The bit at 8m22 is priceless.

Comodo founder:

This [attack] was extremely sophisticated and critically executed. It was a very well orchestrated, very clinical attack, and the attacker knew exactly what they needed to do and how fast they had to operate.

The hacker turns out to be a script-kiddie who got the technique from an introductory hacking video.

Comodo continues to embarrass themselves as the story unfolds, with their CEO finally complaining that all this wouldn't be a problem if man-in-the-middle wasn't possible. Huh? Aren't you in the business of selling the solution to the MITM problem?

What happened to Comodo? Nothing. Their business didn't suffer, they didn't lose customers. In fact, the only thing that happened was that their CEO was named "entrepreneur of the year" at RSA 2011.

Why does Comodo even still exist?

[ilsaloving]

How is it that they haven't had their issuer's license revoked already? They've already been found wanting as a cert provider, since they seem to have no qualms about issuing fraudulent certificates.

And now they're trying to fraudulently use someone else's trademark?

How much more fraud will they be allowed to perform before someone gives them a serious slap?

Oh, wait, what am I thinking... This is the US. As long as their shareholders are happy they could rape, pillage and burn entire towns and no one would care.

Re:US gun ban

[lordholm]

Yes, it would likely stop a lot of shootings, but obviously not all of them.

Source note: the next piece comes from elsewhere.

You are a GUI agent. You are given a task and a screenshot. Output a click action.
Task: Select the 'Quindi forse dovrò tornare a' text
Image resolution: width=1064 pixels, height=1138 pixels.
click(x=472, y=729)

Murder rate US: 3.9 / 100k
There is only one place worse in the EU: Lithuania with a whopping 5.5 / 100k, on average the EU is a lot less than the US.

Taking the listed countries you end up with the following.
Austria: 0.5
Belgium: 1.8
France 1.2
UK 1.0
Germany: 0.9

All which are significantly lower than the average of the US.

Horrible statement

[Wuhao]

I actually didn't really want to read too deeply into this when the article first came up. I figured it could be a thorny issue and that maybe Comodo had previously used "Let's Encrypt" in marketing somewhere prior to the free campaign. Then I read their CEO's statement, and it's pretty clear that he just plain feels threatened and he acts as if he invented the concept of a 90-day free trial. I can certainly see where he could be losing money; but I guess as an onlooker, if someone can come along and take your money that way, your position was pretty weak in the first place.

So I guess I'd say I now feel that attempting to register this trademark seems pretty abusive, and the person who convinced me of that was Comodo's CEO in his post on his company's forums.

Re:Given history, Comodo should use "Let's Infect!

[bill_mcgonigle]

PrivDog, Chomodo, hacks, and issuing certs to malware, Comodo is one company I'd steer clear from in any case.

Shit, Namecheap still uses them for their resold SSL certs. If Namecheap doesn't have another option next time I need to renew one, I'm going elsewhere. That would be a pain, but I'm officially done with Comodo after this - seven strikes and I'm stupid for not calling you out on three.

Comodo is dropping it now

[InvisiBill]

In the linked forum thread, from robinalden (Comodo Staff):

With LE now being an operational business, we were never going to take the these trademark applications any further. Josh posted a link to the application and as of February 8th it was already in a state where it will lapse.
Josh was wrong when he said we’d “refused to abandon our applications”. We just hadn’t told LE we would leave them to lapse.
We have now communicated this to LE.